Building simplicidade.org: notes, projects, and occasional rants

Tannenbaum comments about Linus and Linux

Tanenbaum comments about the idiotic Alexis de Tocqueville Institution report is an excellent read, and includes some precious comments worth quoting:

Thus, of course, Linus didn't sit down in a vacuum and suddenly type in the Linux source code. He had my book, was running MINIX, and undoubtedly knew the history (since it is in my book). But the code was his. The proof of this is that he messed the design up. MINIX is a nice, modular microkernel system, with the memory manager and file system running as user-space processes. This makes the system cleaner and more reliable than a big monolithic kernel and easier to debug and maintain, at a small price in performance, although even on a 4.77 MHz 8088 it booted in maybe 5 seconds (vs. a minute for Windows on hardware 500 times faster). Instead of writing a new file system and a new memory manager, which would have been easy, he rewrote the whole thing as a big monolithic kernel, complete with inline assembly code :-( . The first version of Linux was like a time machine.

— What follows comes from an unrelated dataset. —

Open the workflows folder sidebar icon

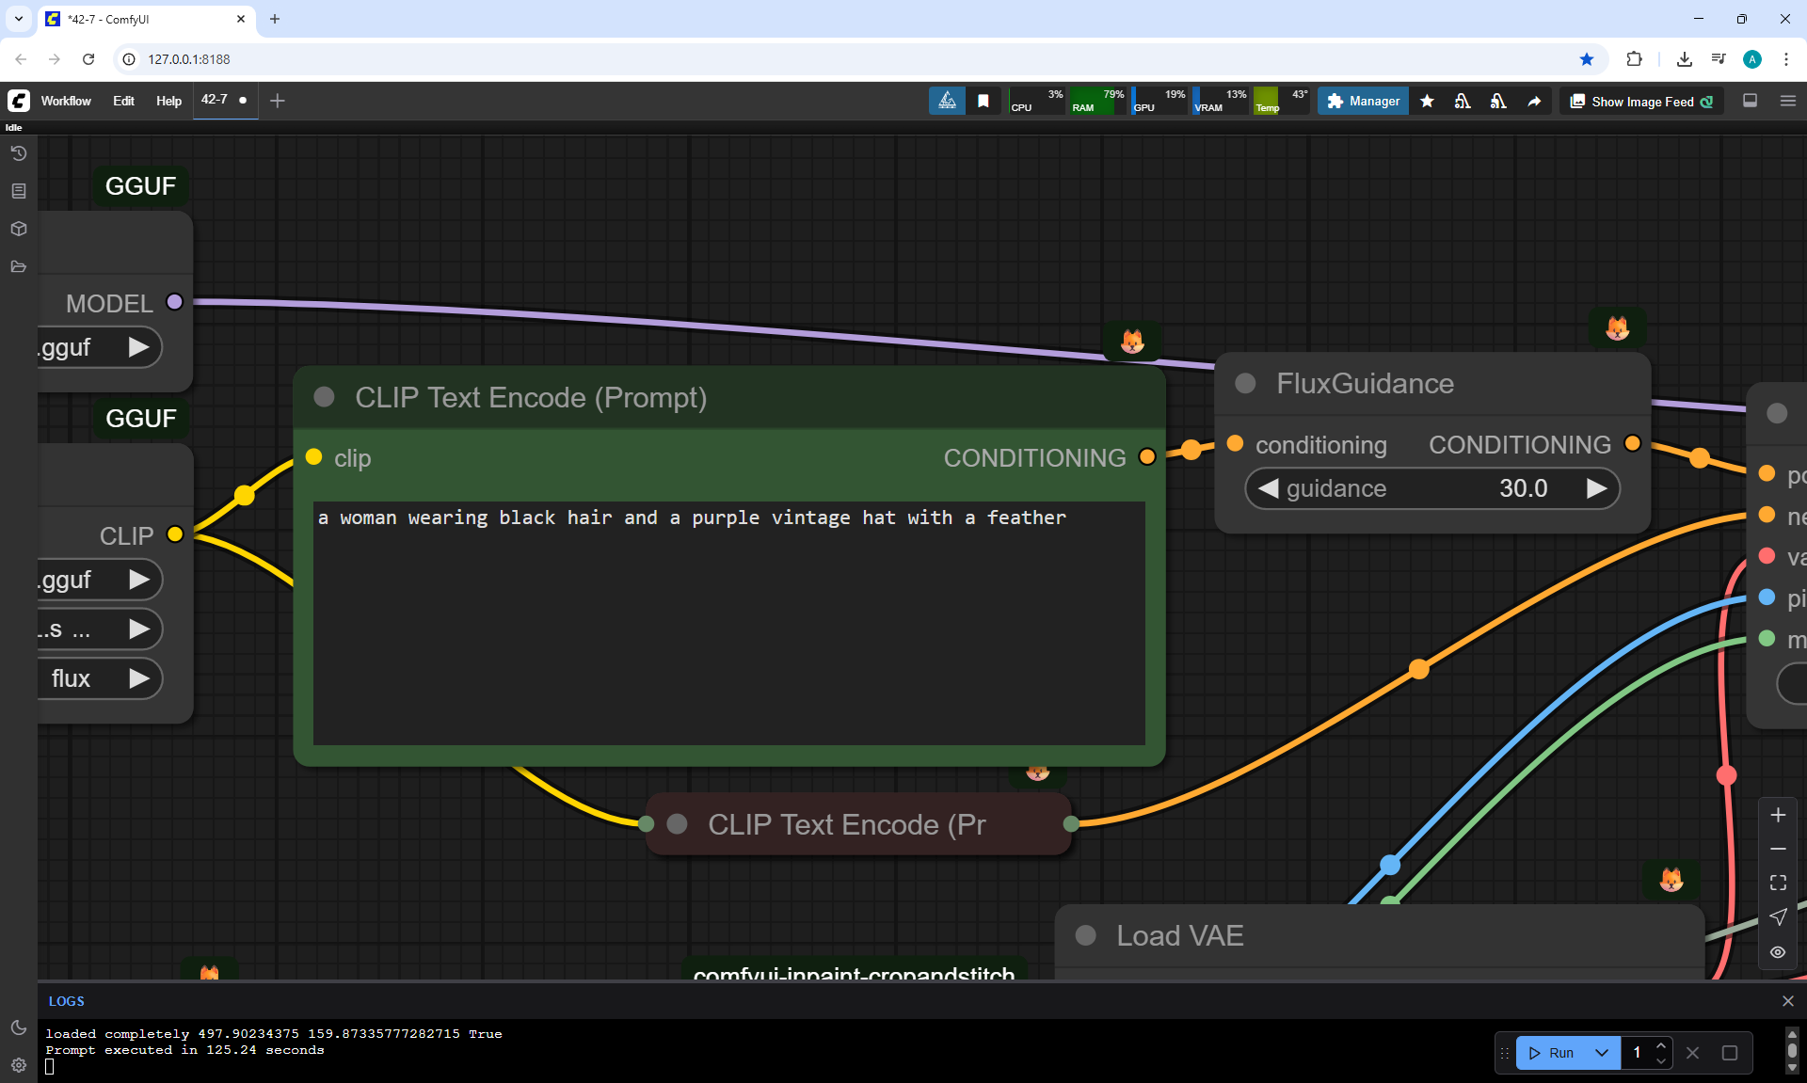coord(19,266)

It went back to a system worse than what he already had on his desk. Of course, he was just a kid and didn't know better (although if he had paid better attention in class he should have), but producing a system that was fundamentally different from the base he started with seems pretty good proof that it was a redesign. I don't think he could have copied UNIX because he didn't have access to the UNIX source code, except maybe John Lions' book, which is about an earlier version of UNIX that does not resemble Linux so much.

The Linus was just a kid part is truly excellent.

Update: there is an followup to the original story.